# Pics of Our Furbaby Coming Home Soon!



## Petsrlove (Dec 21, 2011)

I am new to the forum and wanted to share a few pics (proud Momma) of our new furbaby coming home soon...sorry they are a little washed out!


----------



## Kel (Feb 1, 2011)

Awww, amazing colours on your puppy! Congratulations and enjoy!


----------



## puppylove (Jul 25, 2011)

Welcome to the forum What a stunning puppy. What colour would you call his coat?


----------



## Ali79 (Mar 30, 2011)

Hello - he is absolutely gorgeous - no wonder you are excited. We lost our Cavvie in February last year to the same illness as yours but Beau has brought the joy back into our lives the same as your little boy will. Love his colouring


----------



## Petsrlove (Dec 21, 2011)

Thank you so much for all of the sweet replies! He is a Chocolate Tri Merle...Yes...We look forward to having the joy of another furbaby as it is so lonely without one...We have wanted a chocolate dog for a long time and came across the chocolate merle and fell head over heels in love...just had to have one!


----------



## kendal (Jul 16, 2009)

Do you have a name for him yet. stunning colour what colour werr mum and dad and the rest of the litter


----------



## Laura(L)Izzie (Sep 9, 2011)

Gorgeous baby  Just replied on your other post so i'll leave it at that


----------



## Petsrlove (Dec 21, 2011)

Thank you!

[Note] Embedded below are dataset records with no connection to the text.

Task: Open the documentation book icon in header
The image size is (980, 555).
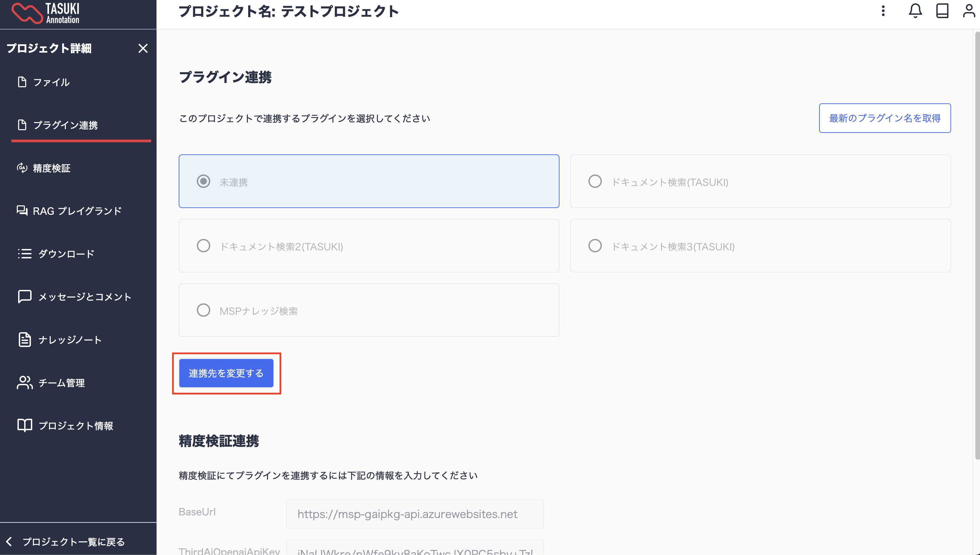Action: click(x=942, y=11)
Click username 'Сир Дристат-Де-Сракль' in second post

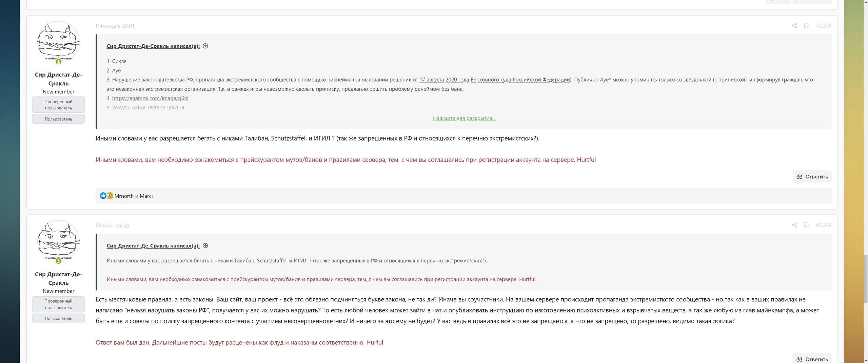tap(58, 278)
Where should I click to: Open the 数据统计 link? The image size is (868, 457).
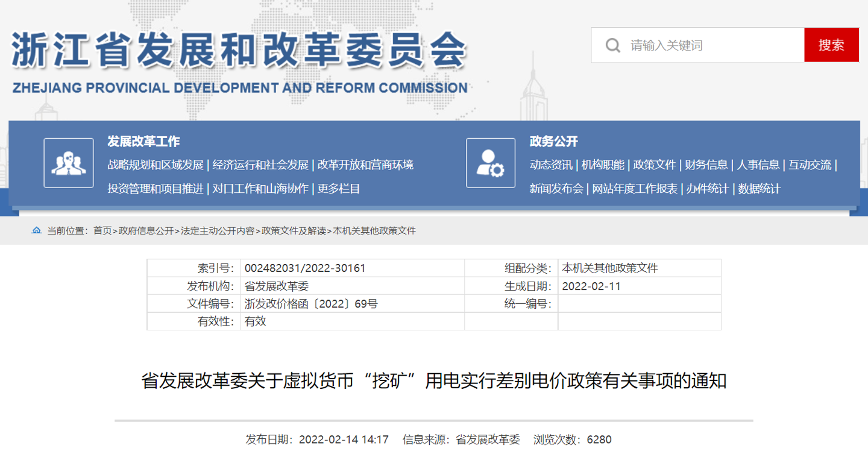[x=758, y=188]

His name is Kona. Mom was a Black and White and Dad was a solid Chocolate Merle. There were 4 pups total, there was 1 black, 1 blue merle and 2 choc merles, the other choc merle was a golden creme with some milk choc. coloring.


----------



## JoJo (Mar 2, 2011)

yummy scrummy colour  ... welcome to the forum ...


----------



## JulesB (Mar 6, 2011)

What a gorgeous boy! I can't wait to see how his colour develops as he grows.

x


----------



## Janev1000 (Oct 4, 2011)

The 1st pic is just too cute!!


----------



## Dee123 (Aug 20, 2011)

Stunning baby!


----------



## Sezra (May 20, 2011)

Welcome to the forum!  Kona is gorgeous!


----------



## M&M's mummy (Jul 12, 2011)

OMG he is just gorgeous!!!! :love-eyes::love-eyes::love-eyes:


WANT WANT WANT!!!!!!! lucky you !!!!!


----------



## Mogdog (Feb 6, 2011)

Kona is one of the prettiest cockapoos I've seen :love-eyes::love-eyes::love-eyes: ... lovely!


----------



## Oddson (Jun 17, 2011)

So so cute, enjoy.


----------



## dave the dog (Jun 4, 2011)

Wow! Amazing coat colour. I love him!

Meg x


----------



## wilfiboy (Sep 18, 2010)

Hi I wondered if you had upto date pictures of the lovely Kona as I'm eager to see how his coat has changed. 
We've just got Fergus this summer who has very similar markings and just wondered what he'd turn out like x


----------



## Mazzapoo (Jul 28, 2013)

Ha ha, great pictures Karen, he looks so expectant of good things coming his way!


----------



## wilfiboy (Sep 18, 2010)

He's looking at Richard who is looking through the window at him, you can see his tailwagging x


----------



## Tinman (Apr 23, 2013)

Very very cute! Welcome x


----------



## lady amanda (Nov 26, 2010)

Hi there!
are you in North America? I think I noticed a docked tail.

Gorgeous colouring!


----------



## SamRinde (Jun 10, 2013)

I love Merle coloring. Fergus is such a cutie with his, and I forget the other one that I think is Fergus's sibling? Kona is gorgeous as well!


----------



## wilfiboy (Sep 18, 2010)

This is an old thread from 2012 I was just thinking the lady who started it may get email alerts when people reply to it....I have actually emailed her cos I'd love to know what he looks like now but she hasn't replied she may think I'm a crackpot 
I sooo hope she does xx


----------



## lady amanda (Nov 26, 2010)

Oh I was paying attention today eh!
you know, I bet if I scroll back through I probably made the same comment before! LOL


----------



## Yogi bear (Feb 25, 2013)

O.M.G!! Oh my! Just adorable! And a stunning colour! Can't wait for more pics  welcome x

https://www.facebook.com/SeymourTheRedCockapoo


----------



## Tinman (Apr 23, 2013)

wilfiboy said:


> He's looking at Richard who is looking through the window at him, you can see his tailwagging x


Oh Karen he is the sweetest!
He has the cutest face with so much character & yes a very waggy tail in that picture x


----------